Composite of characteristic (A-D) and common variable (E-H) features of classic FOP. A photograph (A) and radiograph (B) of the feet in a classically-affected 15 year-old boy shows short, malformed monophalangic great toes. A photograph of his back (C) and a radiograph of his lumbar spine (D) reveal ribbons, sheets, and plates of heterotopic bone (D, arrows). Lower panel collage (E-H) from several affected individuals depicts common variable features of classic FOP including orthotopic fusion of sub-axial facet joints of the cervical spine (E, arrows) prior to the onset of heterotopic ossification, short monophalangic malformed thumb (F), short broad femoral neck (G, arrows), and proximal medial tibial osteochondromas (H, arrows).

ACVR1 encodes a 509 amino acid protein that contains a ligand binding region, a transmembrane (TM) domain, a glycine-serine rich region (GS), and a protein kinase domain. The numbers below the protein representation indicate the amino acid codons included in each identified domain; the protein initiation codon is codon 1 (RefSeq NP_001096.1). The relative positions of all identified mutations are shown with the altered amino acids in bold with light shading. Each mutation in the ACVR1 gene occurs in an identical amino acid at the corresponding position of ACVR1/ALK2 across species (darker shading). Clustal W was used for multiple protein sequence alignment. The schematics are drawn approximately to scale.

All FOP variants patients whose images are depicted here (A-H) had heterozygous missense mutations at either codon 328 (A-E) or codon 536 (F-H) in the kinase domain of ACVR1 in contrast to all classically-affected individuals with FOP who had a recurrent mutation in ACVR1 at codon 206 (R206H) (Figure 1); protein RefSeq NP_001096.1. All three variants with the G328R mutation (A, B, plus members of family #9, not shown) had either normal great toes or minimal malformations, while the hands were normal. All four variants with either the G328W mutation (C; plus patient #12, not shown) or the G328E mutation (D, E) had severe truncation deformities of multiple digits (C-E) and/or syndactyly (C, D). Patients #13 and #14 (D, E; G328E mutation) had slightly different malformation patterns from each other: patient #13 (D) had severe truncation of the great toes, whereas patient #14 (E) had more severe reduction deficits of the posterior digits. The hand malformations were similar in each, although patient #14 (E) was missing a post-axial digit on both hands. Both patients lacked nails in all severely affected digits. Three variants with the G356D mutation (F, G, H) had severe truncation malformations of the thumbs and great toes, although variable degrees of terminal symphalangism were noted and the digital truncations of patient #16 (F) were asymmetric in the hands and feet.

Panels show models of the wild type ACVR1 protein with specific amino acids that are implicated in structural changes as a result of mutations are indicated. The protein initiation codon is codon 1 (RefSeq NP_001096.1).
A. Mutation sites within the GS regulatory region. Arginine 206, which forms an ion pair with aspartate 269 (dashed lines), is substituted with histidine in all patients with classic FOP and six of eight patients (#1-6) with FOP-plus.

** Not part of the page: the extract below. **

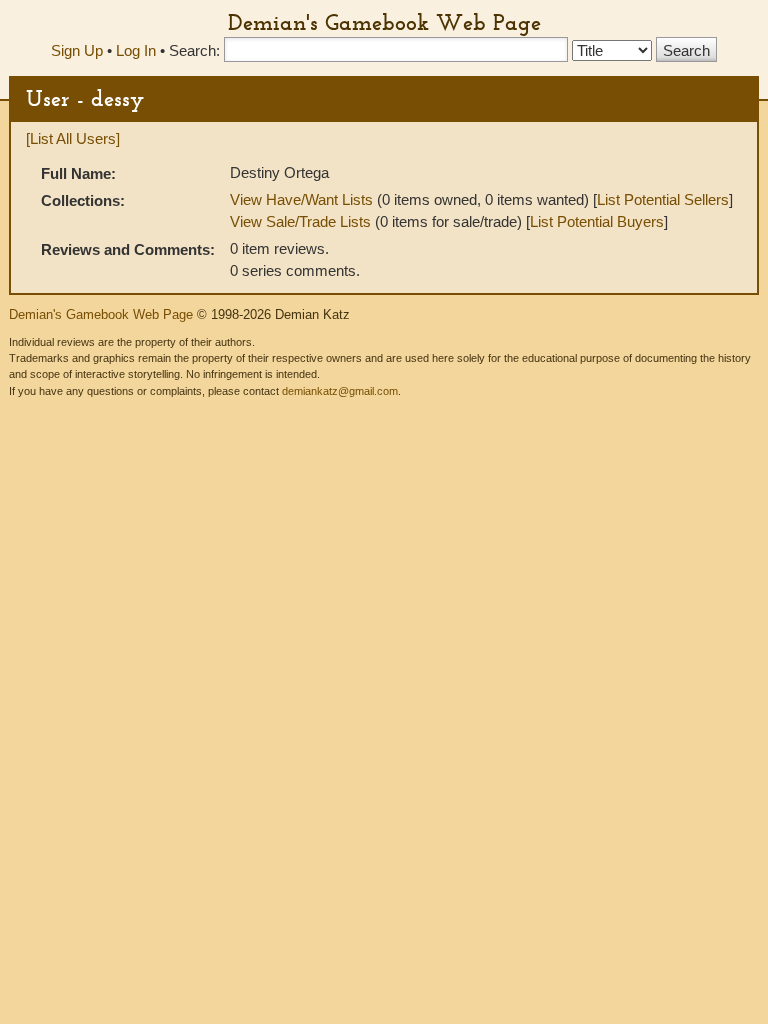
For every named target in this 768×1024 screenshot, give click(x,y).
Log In (136, 50)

The adjacent residue, glutamine 207, is substituted with glutamate in FOP-plus patient #7. A three-nucleotide deletion replaces proline 197 and phenylalanine 198 with a leucine residue in variant FOP patient #20. The surface of the FKBP12 binding protein at the binding protein-receptor interface is depicted in grey.

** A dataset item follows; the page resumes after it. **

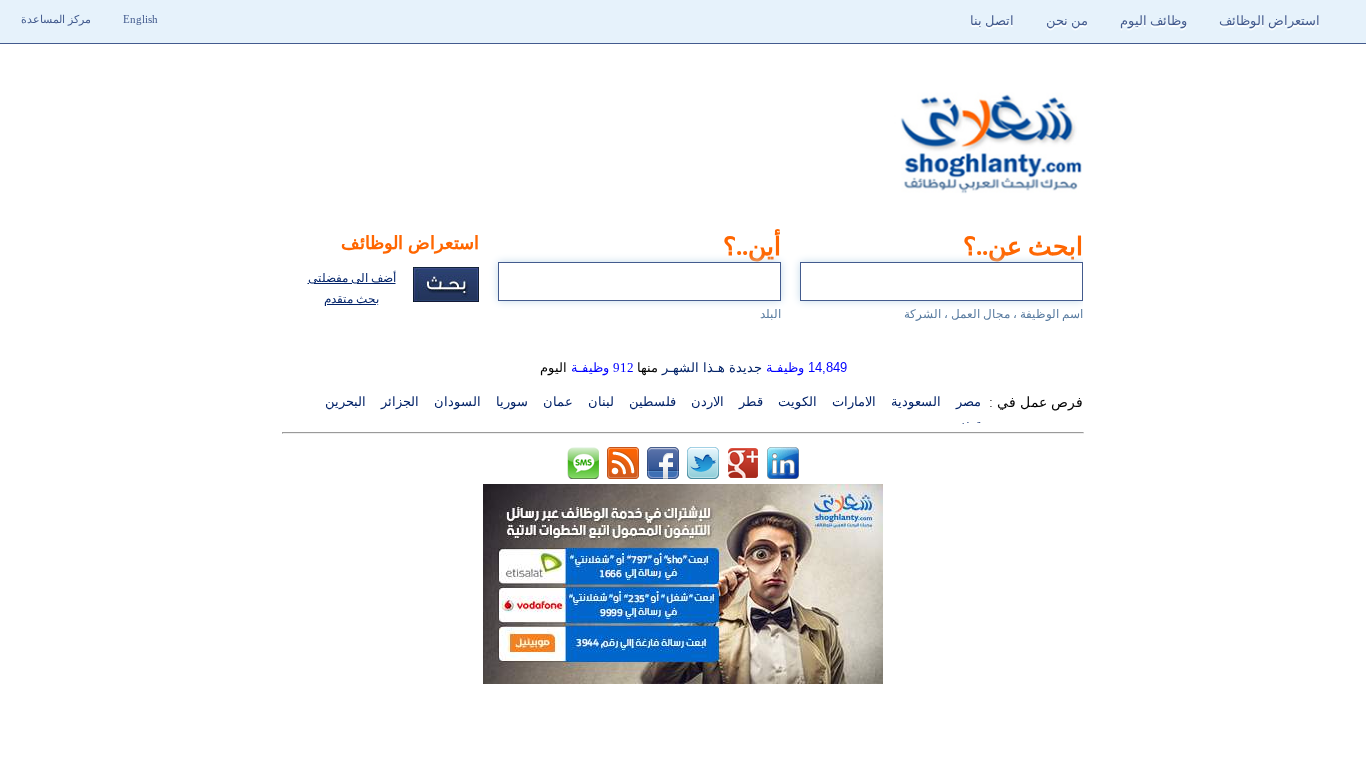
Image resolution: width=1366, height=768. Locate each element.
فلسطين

B, C. Multiple Glycine 328 missense mutations. Seven FOP variants (#8-14) had substitutions of glycine 328. Codon 328, in the protein kinase domain, resides in a loop at the bottom of a surface cavity bordering the GS loop and the N-terminal end of the αC helix. The surface of the kinase domain is depicted in green. For clarity, FKBP12 is not shown. The view in C is similar to panel B, with the FKBP12 binding site and GS loop rolled slightly forward toward the viewer.

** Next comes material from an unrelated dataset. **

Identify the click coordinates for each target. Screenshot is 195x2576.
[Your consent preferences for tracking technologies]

D. Mutation sites within the receptor kinase active site. Glycine 356 is substituted with aspartate in patients #15-18 (one with FOP-plus and three FOP variants) and arginine 375 with proline in FOP variant patient #19. The ion pair between arginine 375 and aspartate 354 blocks a cation binding site required for ATP hydrolysis by the enzyme. The lysine 235-glutamate 248 ion pair is conserved in all protein kinases and modulates enzyme activity by altering active site conformation.